**RECORDS TO PROCESS**

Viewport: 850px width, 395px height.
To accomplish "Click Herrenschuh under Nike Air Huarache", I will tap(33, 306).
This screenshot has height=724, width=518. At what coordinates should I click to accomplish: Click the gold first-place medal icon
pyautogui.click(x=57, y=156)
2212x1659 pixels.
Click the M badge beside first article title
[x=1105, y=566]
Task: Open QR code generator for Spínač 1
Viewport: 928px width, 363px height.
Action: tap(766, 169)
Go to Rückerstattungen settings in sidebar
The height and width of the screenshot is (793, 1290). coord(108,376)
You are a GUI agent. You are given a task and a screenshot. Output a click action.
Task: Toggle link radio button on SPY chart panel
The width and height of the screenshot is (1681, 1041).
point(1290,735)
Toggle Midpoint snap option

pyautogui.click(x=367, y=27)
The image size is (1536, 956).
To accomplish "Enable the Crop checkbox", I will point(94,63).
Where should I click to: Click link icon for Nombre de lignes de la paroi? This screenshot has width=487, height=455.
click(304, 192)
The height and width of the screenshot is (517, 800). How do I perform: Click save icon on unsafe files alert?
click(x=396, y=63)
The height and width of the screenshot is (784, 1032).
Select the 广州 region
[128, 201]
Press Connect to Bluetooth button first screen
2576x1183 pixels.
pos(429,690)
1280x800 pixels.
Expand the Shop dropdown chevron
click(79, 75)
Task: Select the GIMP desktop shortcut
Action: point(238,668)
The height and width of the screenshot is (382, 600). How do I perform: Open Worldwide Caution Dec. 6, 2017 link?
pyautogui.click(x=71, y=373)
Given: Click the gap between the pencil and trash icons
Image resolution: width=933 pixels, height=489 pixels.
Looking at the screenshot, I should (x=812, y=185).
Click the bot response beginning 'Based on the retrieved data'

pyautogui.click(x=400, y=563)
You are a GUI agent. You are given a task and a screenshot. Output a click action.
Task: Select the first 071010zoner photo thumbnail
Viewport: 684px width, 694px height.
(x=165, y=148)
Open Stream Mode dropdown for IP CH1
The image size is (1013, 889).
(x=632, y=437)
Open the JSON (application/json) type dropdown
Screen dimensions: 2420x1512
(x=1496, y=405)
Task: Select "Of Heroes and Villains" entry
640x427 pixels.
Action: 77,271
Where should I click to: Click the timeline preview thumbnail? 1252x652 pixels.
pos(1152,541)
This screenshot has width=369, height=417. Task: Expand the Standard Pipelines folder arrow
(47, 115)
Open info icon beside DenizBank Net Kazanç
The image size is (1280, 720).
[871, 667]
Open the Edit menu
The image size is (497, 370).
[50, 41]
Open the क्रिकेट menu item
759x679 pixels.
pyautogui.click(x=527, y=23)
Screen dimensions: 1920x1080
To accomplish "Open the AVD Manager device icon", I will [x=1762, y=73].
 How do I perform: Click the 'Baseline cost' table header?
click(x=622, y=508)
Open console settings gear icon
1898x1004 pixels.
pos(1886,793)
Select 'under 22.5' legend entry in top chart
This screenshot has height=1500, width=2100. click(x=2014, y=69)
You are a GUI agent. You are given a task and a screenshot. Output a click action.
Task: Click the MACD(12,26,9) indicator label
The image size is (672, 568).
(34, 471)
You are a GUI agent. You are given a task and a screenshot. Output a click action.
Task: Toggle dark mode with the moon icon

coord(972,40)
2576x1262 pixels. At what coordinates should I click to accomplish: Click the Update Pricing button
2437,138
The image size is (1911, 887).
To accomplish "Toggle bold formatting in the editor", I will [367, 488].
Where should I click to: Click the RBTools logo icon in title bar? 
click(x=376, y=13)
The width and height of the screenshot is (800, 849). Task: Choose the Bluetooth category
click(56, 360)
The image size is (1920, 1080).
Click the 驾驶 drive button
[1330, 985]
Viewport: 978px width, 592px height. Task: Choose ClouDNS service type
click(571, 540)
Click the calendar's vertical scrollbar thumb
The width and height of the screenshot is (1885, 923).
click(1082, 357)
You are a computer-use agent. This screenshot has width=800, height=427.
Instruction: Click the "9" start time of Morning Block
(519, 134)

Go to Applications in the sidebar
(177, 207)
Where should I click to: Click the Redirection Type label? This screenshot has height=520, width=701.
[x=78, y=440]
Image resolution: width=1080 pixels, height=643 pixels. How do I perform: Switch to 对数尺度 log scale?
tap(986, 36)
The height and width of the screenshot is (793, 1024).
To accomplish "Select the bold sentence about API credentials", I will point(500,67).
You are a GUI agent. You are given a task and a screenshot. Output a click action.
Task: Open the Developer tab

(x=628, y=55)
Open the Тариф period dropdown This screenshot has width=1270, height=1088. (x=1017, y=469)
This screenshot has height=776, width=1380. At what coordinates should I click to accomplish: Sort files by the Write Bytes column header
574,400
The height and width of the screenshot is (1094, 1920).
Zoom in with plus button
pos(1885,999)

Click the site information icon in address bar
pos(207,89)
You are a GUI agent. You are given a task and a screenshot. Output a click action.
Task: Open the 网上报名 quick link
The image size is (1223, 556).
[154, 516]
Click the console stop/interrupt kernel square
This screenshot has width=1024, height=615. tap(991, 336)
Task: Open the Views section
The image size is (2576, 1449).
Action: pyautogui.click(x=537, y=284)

**WRITTEN TASK**
Return every line of the records above unchanged, including the marked answers and the blank lines.

**CORRECT ANSWER**
Viewport: 850px width, 395px height.
To accomplish "Click Herrenschuh under Nike Air Huarache", I will tap(33, 306).
This screenshot has height=724, width=518. At what coordinates should I click to accomplish: Click the gold first-place medal icon
pyautogui.click(x=57, y=156)
2212x1659 pixels.
Click the M badge beside first article title
[x=1105, y=566]
Task: Open QR code generator for Spínač 1
Viewport: 928px width, 363px height.
Action: tap(766, 169)
Go to Rückerstattungen settings in sidebar
The height and width of the screenshot is (793, 1290). coord(108,376)
You are a GUI agent. You are given a task and a screenshot. Output a click action.
Task: Toggle link radio button on SPY chart panel
The width and height of the screenshot is (1681, 1041).
point(1290,735)
Toggle Midpoint snap option

pyautogui.click(x=367, y=27)
The image size is (1536, 956).
To accomplish "Enable the Crop checkbox", I will point(94,63).
Where should I click to: Click link icon for Nombre de lignes de la paroi? This screenshot has width=487, height=455.
click(304, 192)
The height and width of the screenshot is (517, 800). How do I perform: Click save icon on unsafe files alert?
click(x=396, y=63)
The height and width of the screenshot is (784, 1032).
Select the 广州 region
[128, 201]
Press Connect to Bluetooth button first screen
2576x1183 pixels.
pos(429,690)
1280x800 pixels.
Expand the Shop dropdown chevron
click(79, 75)
Task: Select the GIMP desktop shortcut
Action: point(238,668)
The height and width of the screenshot is (382, 600). How do I perform: Open Worldwide Caution Dec. 6, 2017 link?
pyautogui.click(x=71, y=373)
Given: Click the gap between the pencil and trash icons
Image resolution: width=933 pixels, height=489 pixels.
Looking at the screenshot, I should (x=812, y=185).
Click the bot response beginning 'Based on the retrieved data'

pyautogui.click(x=400, y=563)
You are a GUI agent. You are given a task and a screenshot. Output a click action.
Task: Select the first 071010zoner photo thumbnail
Viewport: 684px width, 694px height.
(x=165, y=148)
Open Stream Mode dropdown for IP CH1
The image size is (1013, 889).
(x=632, y=437)
Open the JSON (application/json) type dropdown
Screen dimensions: 2420x1512
(x=1496, y=405)
Task: Select "Of Heroes and Villains" entry
640x427 pixels.
Action: 77,271
Where should I click to: Click the timeline preview thumbnail? 1252x652 pixels.
pos(1152,541)
This screenshot has width=369, height=417. Task: Expand the Standard Pipelines folder arrow
(47, 115)
Open info icon beside DenizBank Net Kazanç
The image size is (1280, 720).
[871, 667]
Open the Edit menu
The image size is (497, 370).
[50, 41]
Open the क्रिकेट menu item
759x679 pixels.
pyautogui.click(x=527, y=23)
Screen dimensions: 1920x1080
To accomplish "Open the AVD Manager device icon", I will [x=1762, y=73].
 How do I perform: Click the 'Baseline cost' table header?
click(x=622, y=508)
Open console settings gear icon
1898x1004 pixels.
pos(1886,793)
Select 'under 22.5' legend entry in top chart
This screenshot has height=1500, width=2100. click(x=2014, y=69)
You are a GUI agent. You are given a task and a screenshot. Output a click action.
Task: Click the MACD(12,26,9) indicator label
The image size is (672, 568).
(34, 471)
You are a GUI agent. You are given a task and a screenshot. Output a click action.
Task: Toggle dark mode with the moon icon

coord(972,40)
2576x1262 pixels. At what coordinates should I click to accomplish: Click the Update Pricing button
2437,138
The image size is (1911, 887).
To accomplish "Toggle bold formatting in the editor", I will [367, 488].
Where should I click to: Click the RBTools logo icon in title bar? 
click(x=376, y=13)
The width and height of the screenshot is (800, 849). Task: Choose the Bluetooth category
click(56, 360)
The image size is (1920, 1080).
Click the 驾驶 drive button
[1330, 985]
Viewport: 978px width, 592px height. Task: Choose ClouDNS service type
click(571, 540)
Click the calendar's vertical scrollbar thumb
The width and height of the screenshot is (1885, 923).
click(1082, 357)
You are a computer-use agent. This screenshot has width=800, height=427.
Instruction: Click the "9" start time of Morning Block
(519, 134)

Go to Applications in the sidebar
(177, 207)
Where should I click to: Click the Redirection Type label? This screenshot has height=520, width=701.
[x=78, y=440]
Image resolution: width=1080 pixels, height=643 pixels. How do I perform: Switch to 对数尺度 log scale?
tap(986, 36)
The height and width of the screenshot is (793, 1024).
To accomplish "Select the bold sentence about API credentials", I will point(500,67).
You are a GUI agent. You are given a task and a screenshot. Output a click action.
Task: Open the Developer tab

(x=628, y=55)
Open the Тариф period dropdown This screenshot has width=1270, height=1088. (x=1017, y=469)
This screenshot has height=776, width=1380. At what coordinates should I click to accomplish: Sort files by the Write Bytes column header
574,400
The height and width of the screenshot is (1094, 1920).
Zoom in with plus button
pos(1885,999)

Click the site information icon in address bar
pos(207,89)
You are a GUI agent. You are given a task and a screenshot. Output a click action.
Task: Open the 网上报名 quick link
The image size is (1223, 556).
[154, 516]
Click the console stop/interrupt kernel square
This screenshot has width=1024, height=615. tap(991, 336)
Task: Open the Views section
The image size is (2576, 1449).
Action: pyautogui.click(x=537, y=284)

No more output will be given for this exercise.